Your task:
Take the line that holds "This screenshot has height=390, width=499." and every line after it to the end of the entries, and repeat them exactly without the pictures.

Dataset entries
%%

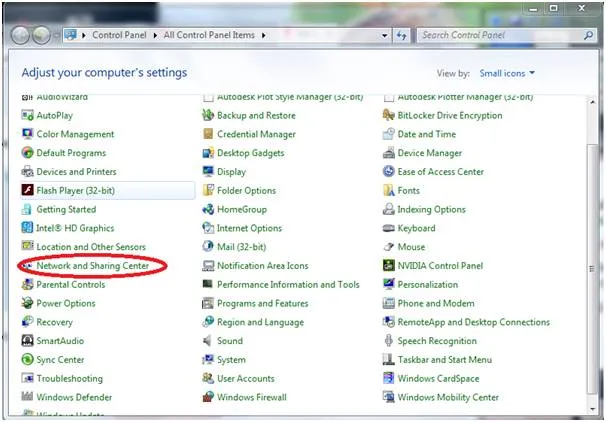The height and width of the screenshot is (422, 606).
Task: Click Control Panel in the breadcrumb path
Action: (120, 35)
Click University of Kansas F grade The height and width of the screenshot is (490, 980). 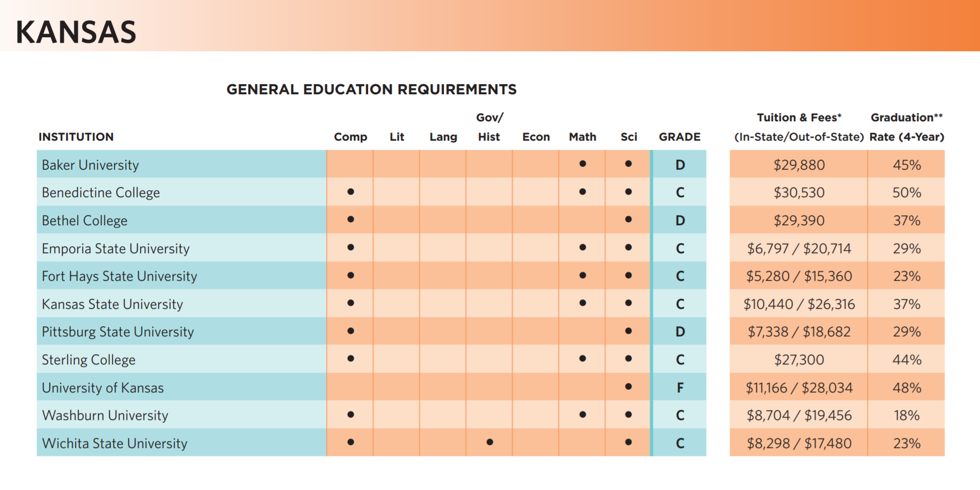tap(680, 388)
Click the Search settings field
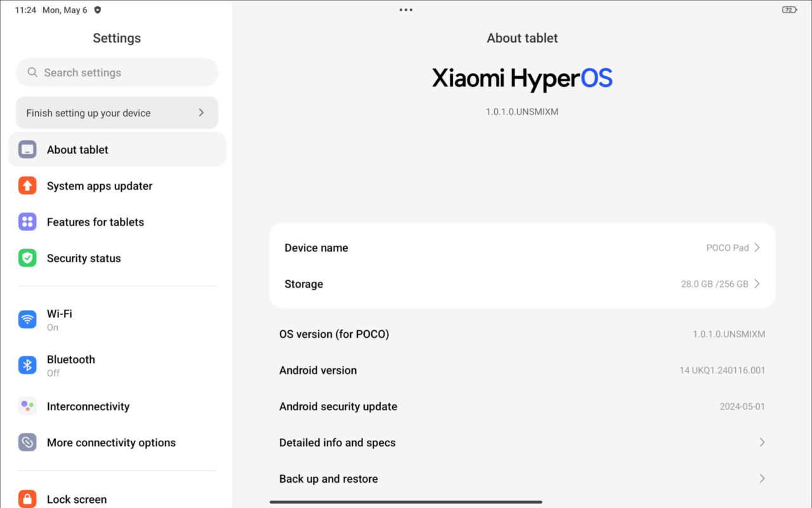This screenshot has height=508, width=812. pos(117,73)
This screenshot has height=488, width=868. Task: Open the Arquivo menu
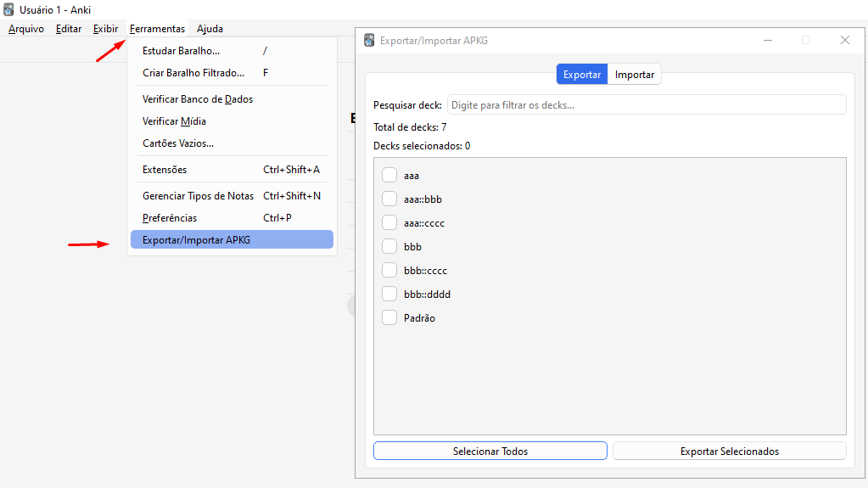point(26,29)
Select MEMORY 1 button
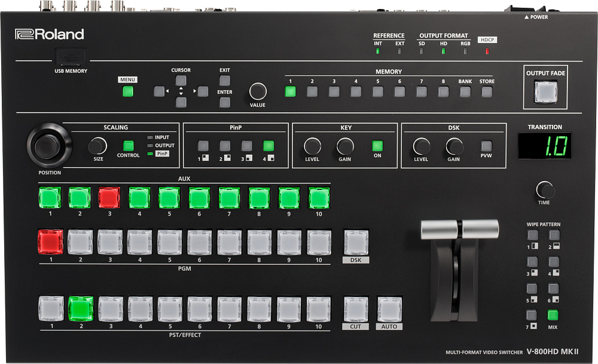The image size is (598, 364). (x=291, y=91)
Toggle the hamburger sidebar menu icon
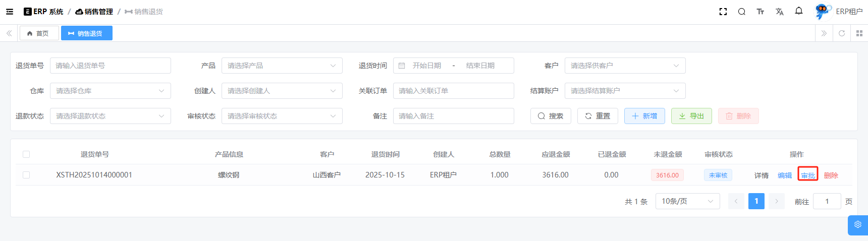This screenshot has height=241, width=868. pyautogui.click(x=10, y=12)
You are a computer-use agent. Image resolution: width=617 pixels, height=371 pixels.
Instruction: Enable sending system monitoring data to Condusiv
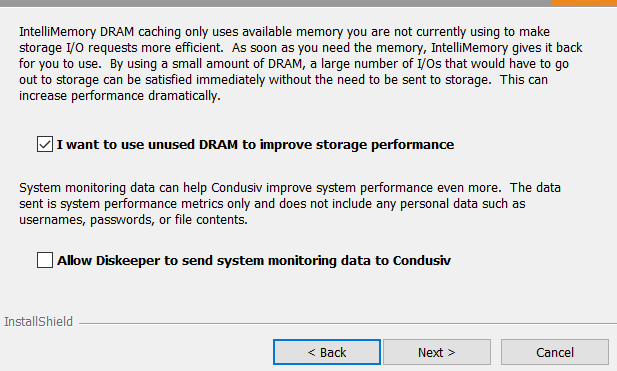(x=45, y=260)
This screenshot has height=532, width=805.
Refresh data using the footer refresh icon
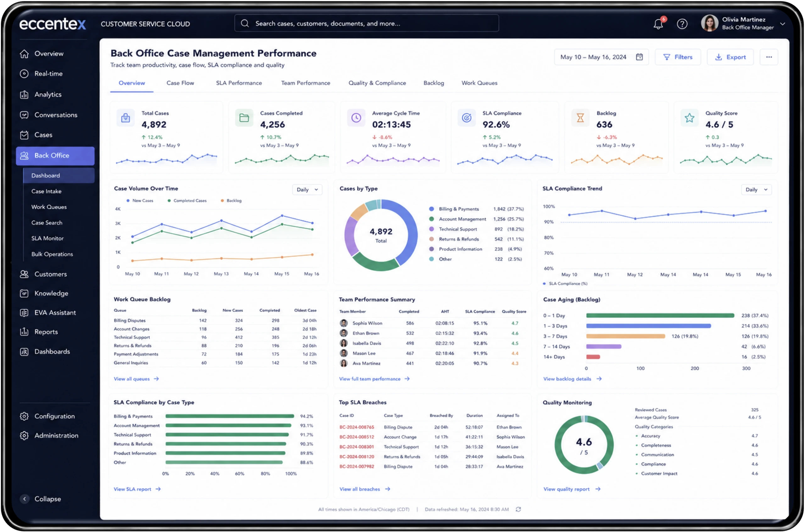pos(518,509)
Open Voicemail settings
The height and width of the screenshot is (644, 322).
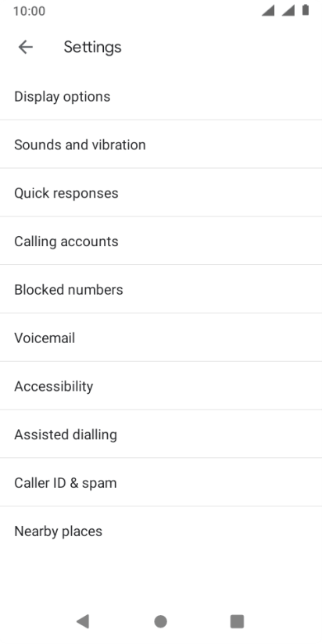coord(161,338)
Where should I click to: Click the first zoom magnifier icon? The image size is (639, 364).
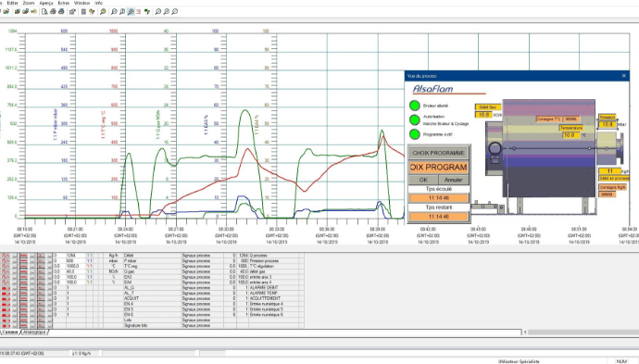tap(114, 11)
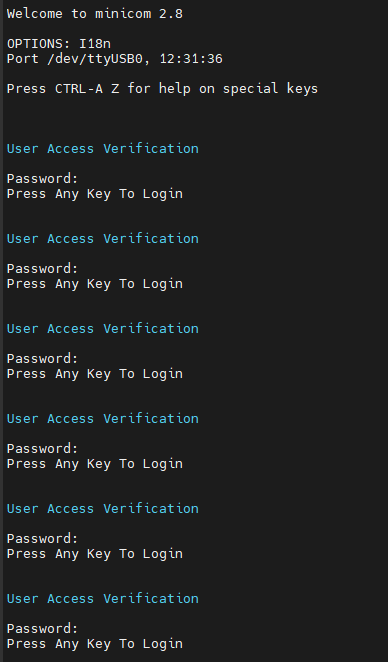Click the 'OPTIONS: I18n' text line
The width and height of the screenshot is (388, 662).
[59, 43]
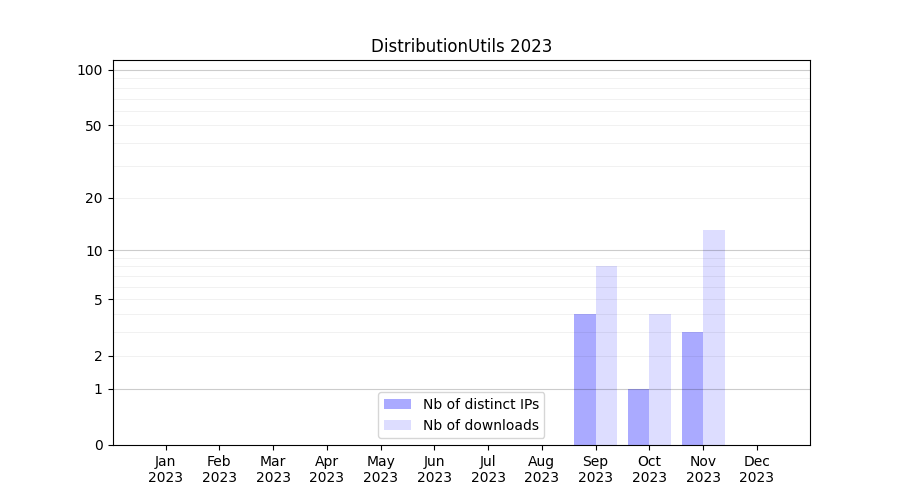The image size is (900, 500).
Task: Pick the Oct 2023 downloads bar
Action: [660, 380]
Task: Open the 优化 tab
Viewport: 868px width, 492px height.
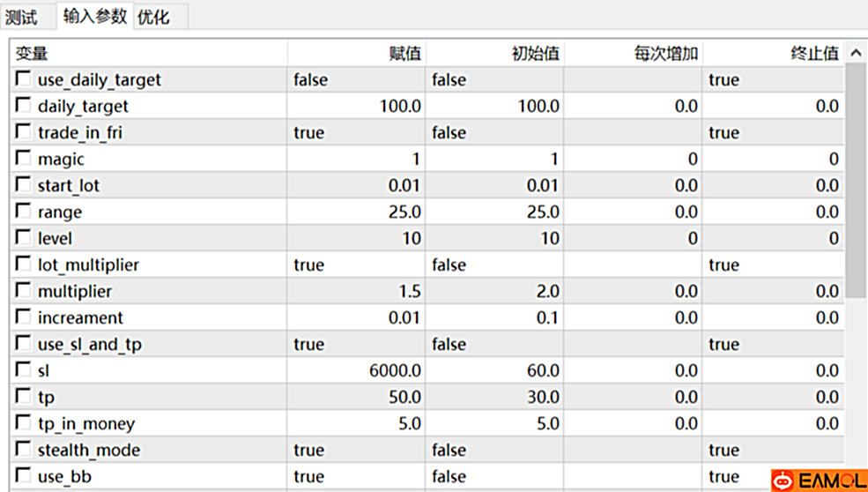Action: point(153,17)
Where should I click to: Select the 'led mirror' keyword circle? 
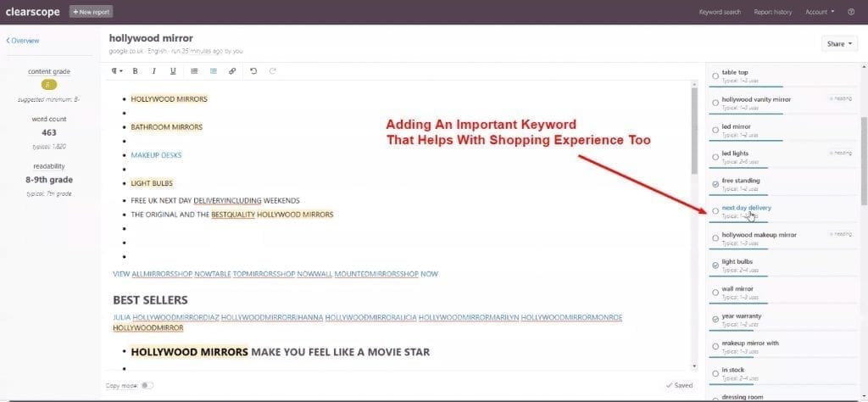(715, 130)
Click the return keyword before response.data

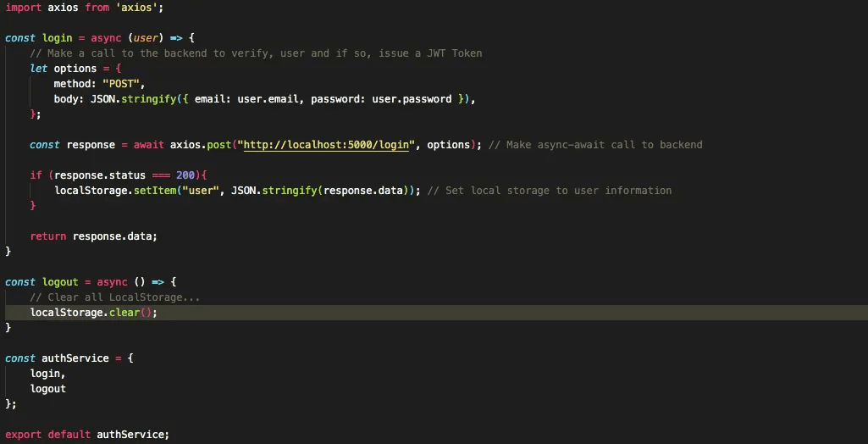[x=47, y=236]
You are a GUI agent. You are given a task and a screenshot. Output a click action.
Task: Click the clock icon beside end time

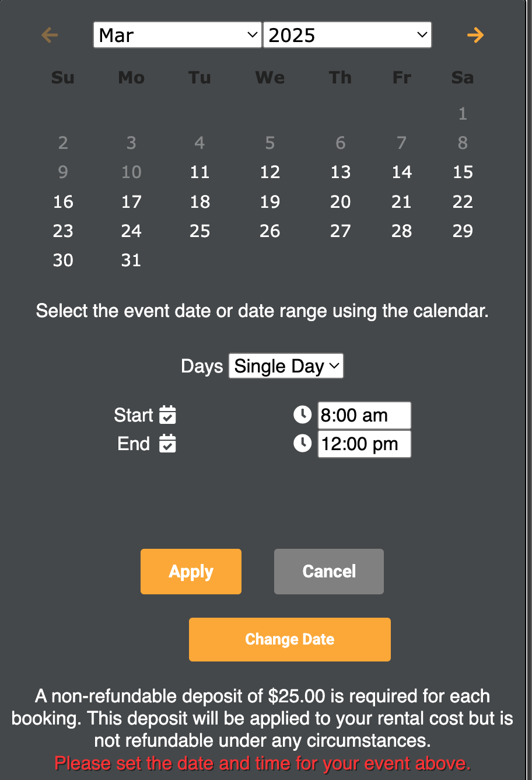point(302,444)
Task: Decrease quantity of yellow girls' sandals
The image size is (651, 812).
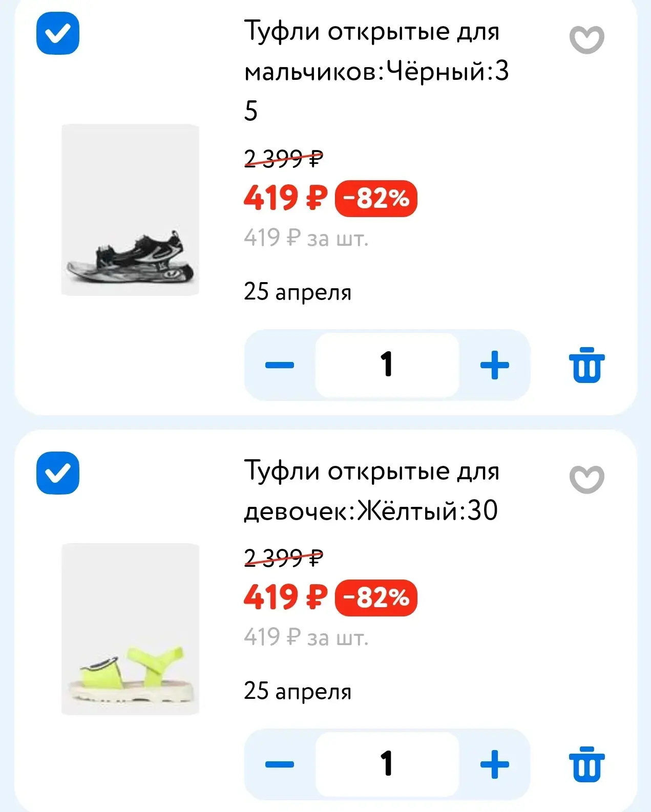Action: click(280, 764)
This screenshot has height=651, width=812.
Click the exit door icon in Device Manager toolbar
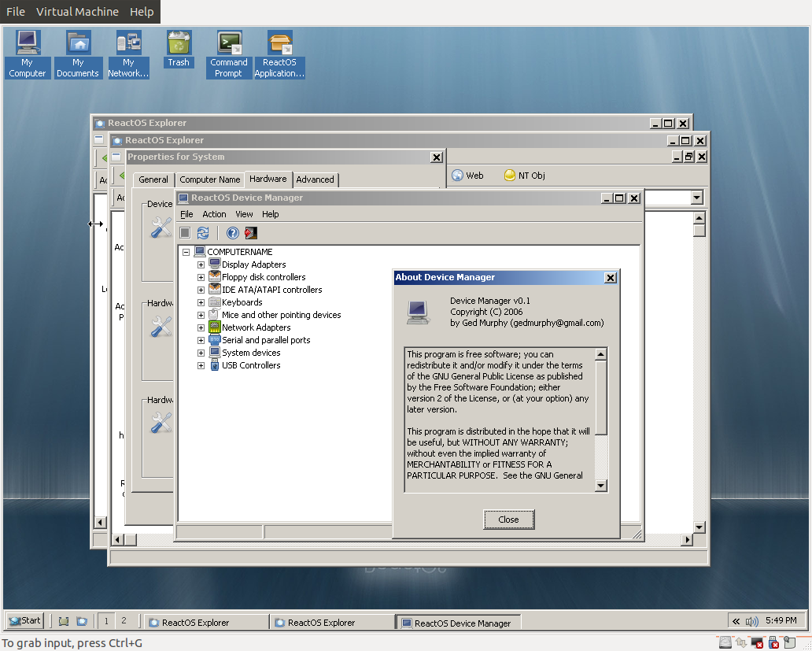click(x=250, y=232)
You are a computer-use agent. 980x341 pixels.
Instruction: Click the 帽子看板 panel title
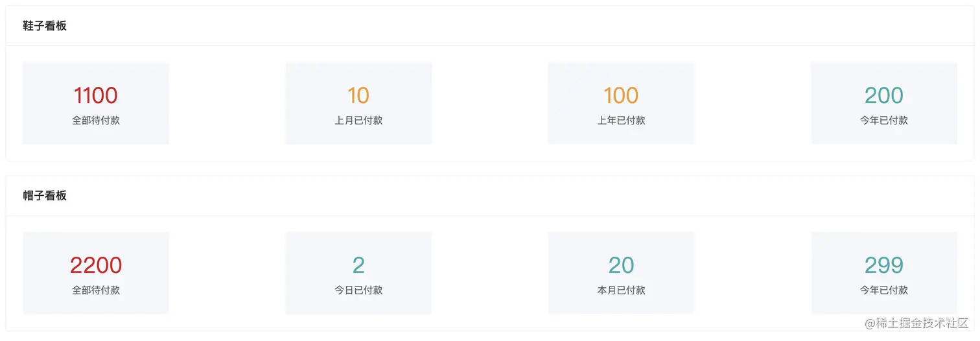coord(45,196)
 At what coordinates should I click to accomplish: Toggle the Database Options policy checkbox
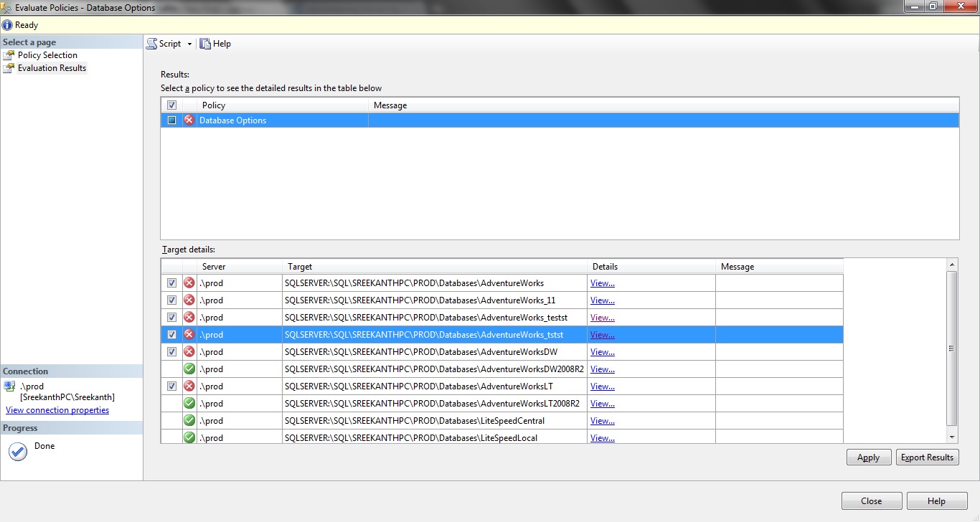(171, 120)
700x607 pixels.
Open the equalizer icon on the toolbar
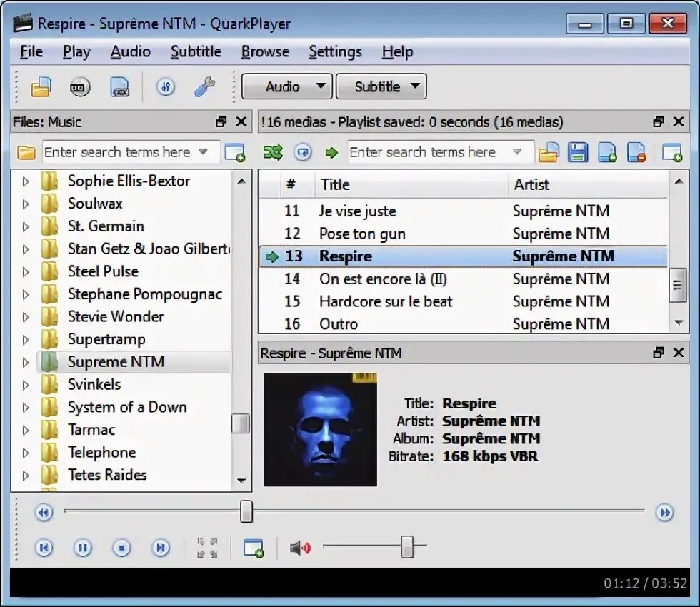click(x=164, y=86)
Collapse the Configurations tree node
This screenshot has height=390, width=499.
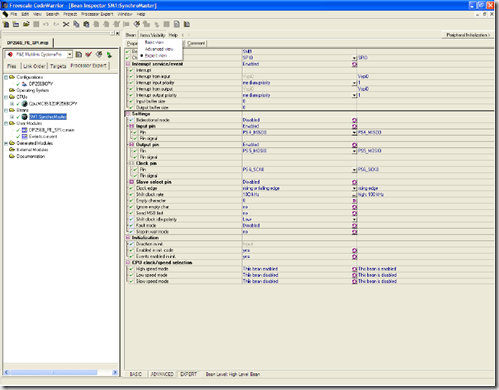tap(6, 77)
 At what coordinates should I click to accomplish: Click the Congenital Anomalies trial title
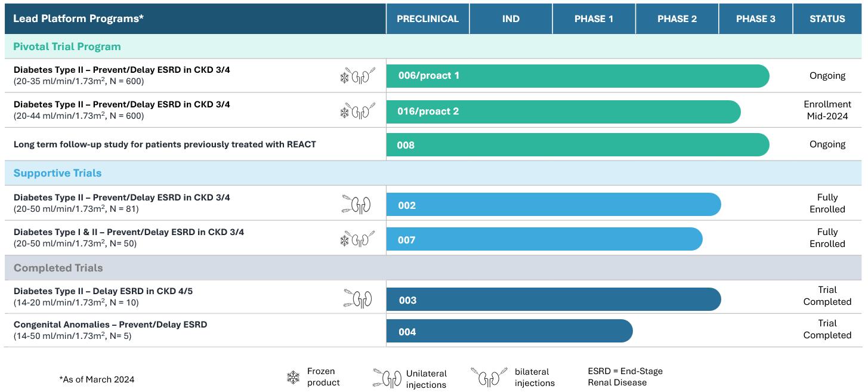[x=110, y=325]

%%

Response to this exercise:
This screenshot has height=390, width=499.
tap(6, 77)
 At what coordinates should I click to accomplish: Click the Congenital Anomalies trial title
[x=110, y=325]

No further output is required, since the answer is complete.